BRANO SCELTO>

È utile allora comprendere quando tale onere venga considerato assolto.
In un recente caso deciso dal T.A.R. Veneto, in cui l’amministrazione aveva rigettato l’istanza di accesso alle parti dell’offerta tecnica oscurate, è stato affermato che il diniego “non poteva … trovare giustificazione nella genericità dell’istanza, dovuta all’impossibilità di poter ulteriormente circostanziare le proprie esigenze di difesa in un momento in cui la richiedente l’accesso non conosceva il contenuto dell’offerta dell’aggiudicatario e, quindi, non solo gli aspetti tecnici della stessa, ma nemmeno l’opposizione all’accesso già formulata in quell’occasione rispetto a specifiche parti di essa. La stazione appaltante avrebbe, pertanto, dovuto considerare che la società ricorrente, avendo partecipato alla procedura competitiva e intendendo contestare i punteggi attribuiti alla propria offerta, aveva la necessità, per poter svolgere le proprie difese, di conoscere gli elementi sui quali la commissione giudicatrice ha svolto le proprie valutazioni ritenendo di premiare l’offerta dell’aggiudicatario”[26].
Similmente, nel caso affrontato dalle due ordinanze in commento, in cui l’offerta tecnica risultava per la maggior parte oscurata, tale onere è stato considerato assolto per il sol fatto che l’istanza è stata presentata dal “concorrente che ha partecipato alla gara” e non da un qualsiasi “operatore economico concorrente nel mercato”.
Nel caso in cui, invece, l’offerta tecnica sia in parte conoscibile e venga in parte ostesa, l’onere diventa più stringente. La stretta indispensabilità, infatti, è un “concetto che, pur dovendo essere declinato «in concreto», sconta l’inevitabile carattere «relativo» del momento nel quale viene avanzata la richiesta di accesso, e della documentazione della quale il ricorrente si trova già in possesso”[27].
Detto con altre parole: “quanto più l’interessato abbia già a disposizione documentazione di gara e quanto più la sua «proiezione giudiziale» si sia fatta concreta attraverso la proposizione di un ricorso avverso gli atti della procedura, tanto più stringente dovrà essere la deduzione e la prova della indispensabilità, ma, allo stesso modo, tanto più chiaramente l’interprete potrà avere contezza di quello stretto collegamento (o nesso di strumentalità necessaria) che deve ricorrere tra la documentazione richiesta e la situazione finale controversa per ammettere integralmente l’accesso anche a documenti contenenti segreti tecnici e commerciali”[28].

DATI FORNITI>
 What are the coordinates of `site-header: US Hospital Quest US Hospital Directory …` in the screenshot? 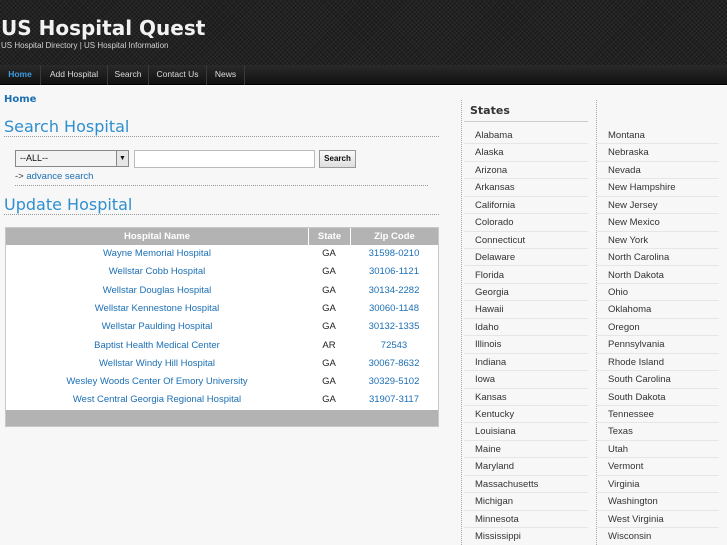 It's located at (364, 32).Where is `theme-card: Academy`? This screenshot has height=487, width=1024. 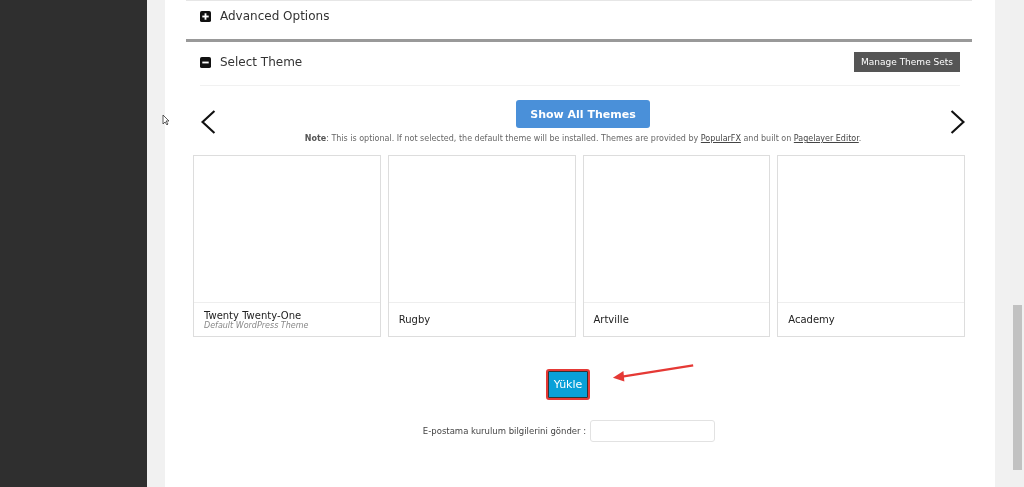
theme-card: Academy is located at coordinates (871, 246).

COMPITO DA SVOLGERE> Nel brano scelto, per quale motivo l'onere è stato considerato assolto nel caso affrontato dalle due ordinanze in commento? Le righe riportate non servono.

SOLUZIONE> Per il solo fatto che l'istanza è stata presentata dal concorrente che ha partecipato alla gara e non da un qualsiasi operatore economico concorrente nel mercato.